### [Document excerpt]
Create IPIP with Gateway spec for partial CAR exports #348

lidel · 2022-03-07T18:35:21Z

Context

ipfs/kubo#8758 adds support for CAR export via Gateway.
It exports entire dag as a CAR stream, which does not cover all use cases.

For example, thin clients may want to export unixfs directory root block + its immediate children, or progressively fetch a big DAG from multiple gateway endpoints.

Why we need selector support

Verifiable HTTP Gateway Responses (Verifiable HTTP Gateway Responses in-web-browsers#128)
- for mobile web browsers (content integrity without battery drain caused by full p2p)
  - mobile browser should be able to traverse huge unixfs directory tree without having to fetch everything (only root block + root blocks of immediate children are needed for generating useful dir listing)
- for IoT devices and other thin clients
  - fetching bigger DAGs progressively, load-balancing/falling back if some gateways are too slow/unreliable – makes HTTP more useful and pushes back the moment when an expensive p2p retrieval has to be spawned

Scope

query param
HTTP header
TBD configurable size budget for CAR stream + UnixFS downloads
TBD allow selectors everywhere? (UnixFS? dag-cbor/json?)

Proposed design (A) 💢

The go-car library supports passing selectors, the idea is to add a parameter to do just that.

We have to URL-escape selector somehow, either way,
so the choice is between encodeURIComponent and multibase encoding:

Text (JSON) representation:

/ipfs/{cid}?format=car&selector.json=encodeURIComponent({json serialization of selector})

Binary (CBOR) representation:

/ipfs/{cid}?format=car&selector.cbor=multibase({cbor serialization of selector})

Proposed design (B) 💢

/ipfs/{cid}?format=car&selector={cid2}

Here {cid2} is a CID representing selector data. It could be dag-cbor, dag-json.
Small ones could be inlined (with identity hash), bigger ones could be fetched once and reused efficiently.

Proposed design (C) 🤏

Over time, we realized this is the most useful and safest way.

### [Task to carry out]
Answer these about the issue on partial CAR exports:
(a) What does ipfs/kubo#8758 add support for?
(b) Which library supports passing selectors?
(c) In proposed design (B), what could small selectors be inlined with?

### [Source excerpt]
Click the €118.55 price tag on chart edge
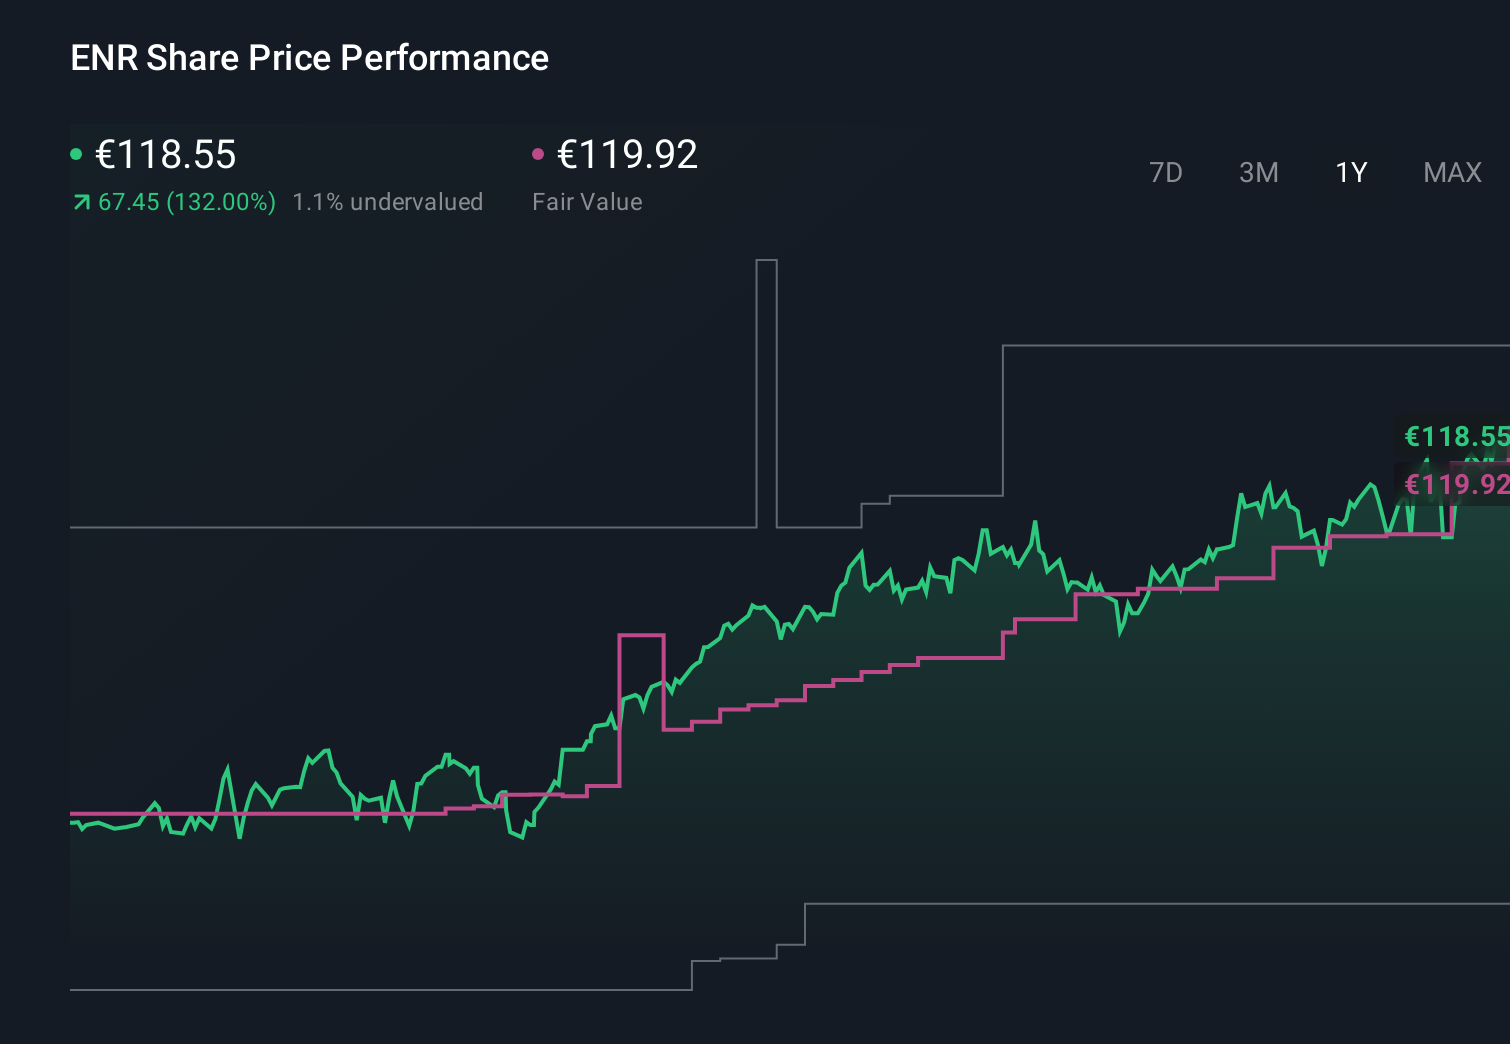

### [Solved problem]
(a) CAR export via Gateway.
(b) The go-car library.
(c) An identity hash.